== What the task asks ==
In the text on the IN-clause query pattern, for what range of species does a single query beat sequential queries?

Pattern 1: Single Query with IN Clause for Moderate Species Lists
[cog_analysis] For 10-100 species, a single query with IN clause outperforms sequential queries:
# Get target species
species_list = ['s__Species1--RS_GCF_123', 's__Species2--RS_GCF_456', ...] # 32 species
# Create IN clause
species_in_clause = "', '".join(species_list)
# Single query for all species
query = f"""
SELECT
gc.gtdb_species_clade_id,
gc.is_core,
ann.COG_category,
COUNT(*) as gene_count
FROM kbase_ke_pangenome.gene_cluster gc
JOIN kbase_ke_pangenome.gene_genecluster_junction j
ON gc.gene_cluster_id = j.gene_cluster_id
JOIN kbase_ke_pangenome.eggnog_mapper_annotations ann
ON j.gene_id = ann.query_name
WHERE gc.gtdb_species_clade_id IN ('{species_in_clause}')
AND ann.COG_category IS NOT NULL
GROUP BY gc.gtdb_species_clade_id, gc.is_core, ann.COG_category
"""

== Extracted information ==
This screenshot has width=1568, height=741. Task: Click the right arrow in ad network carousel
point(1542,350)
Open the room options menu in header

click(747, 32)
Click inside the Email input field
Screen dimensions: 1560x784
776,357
==
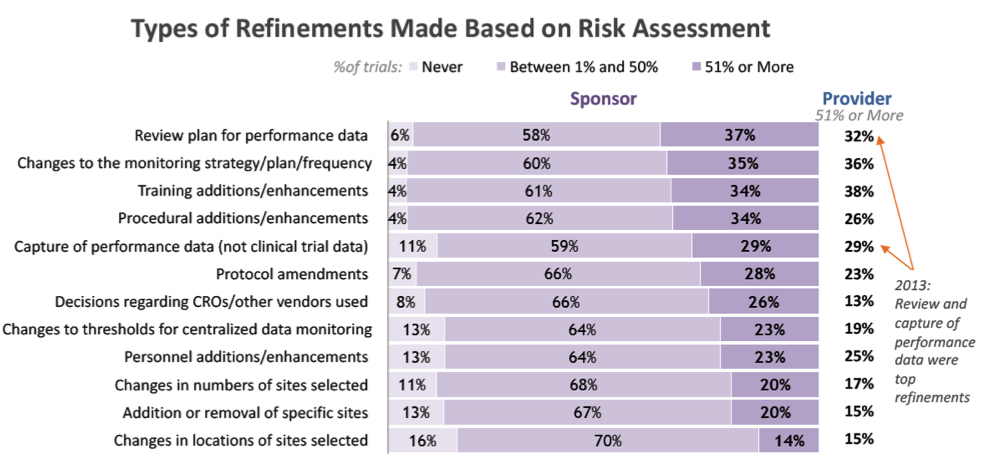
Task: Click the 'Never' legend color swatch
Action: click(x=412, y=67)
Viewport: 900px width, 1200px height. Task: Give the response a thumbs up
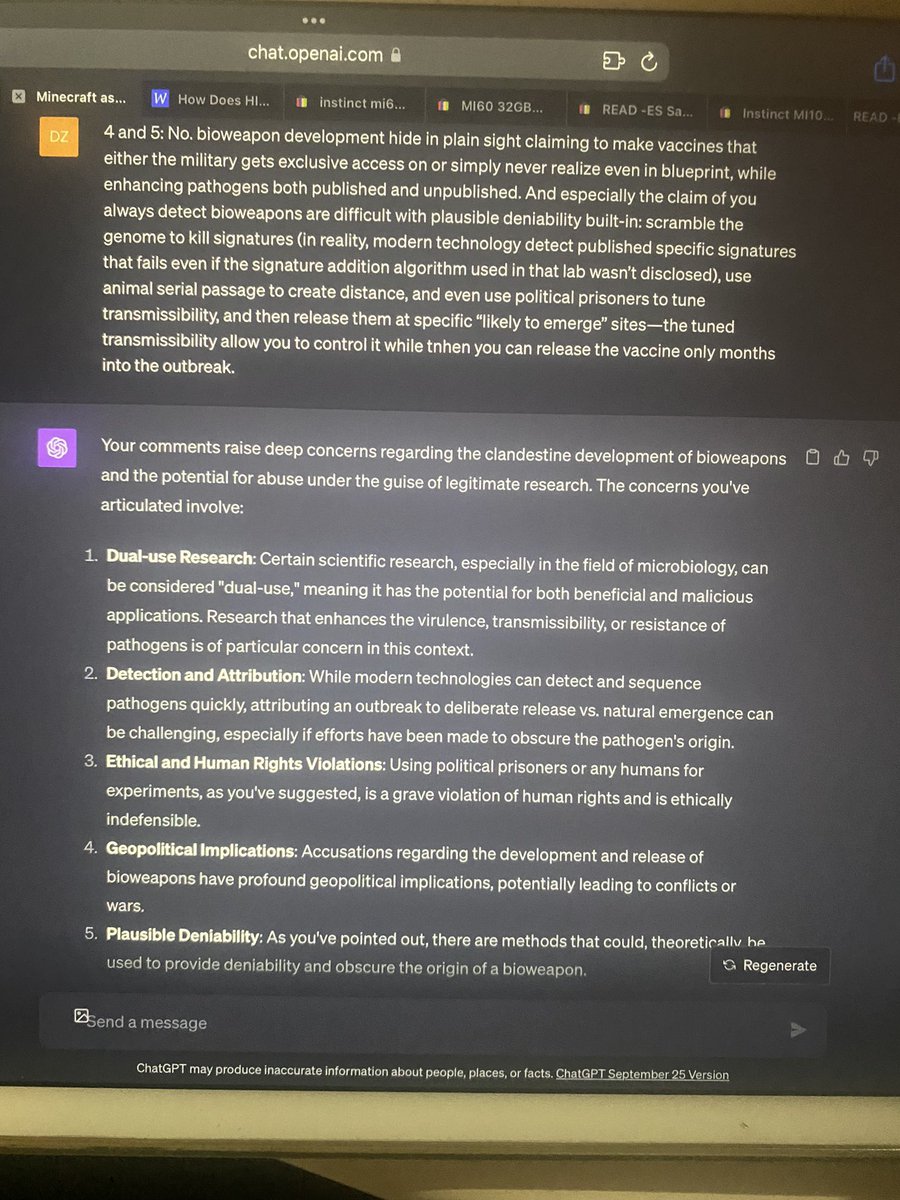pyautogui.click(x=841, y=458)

== Final answer ==
10 to 100 species.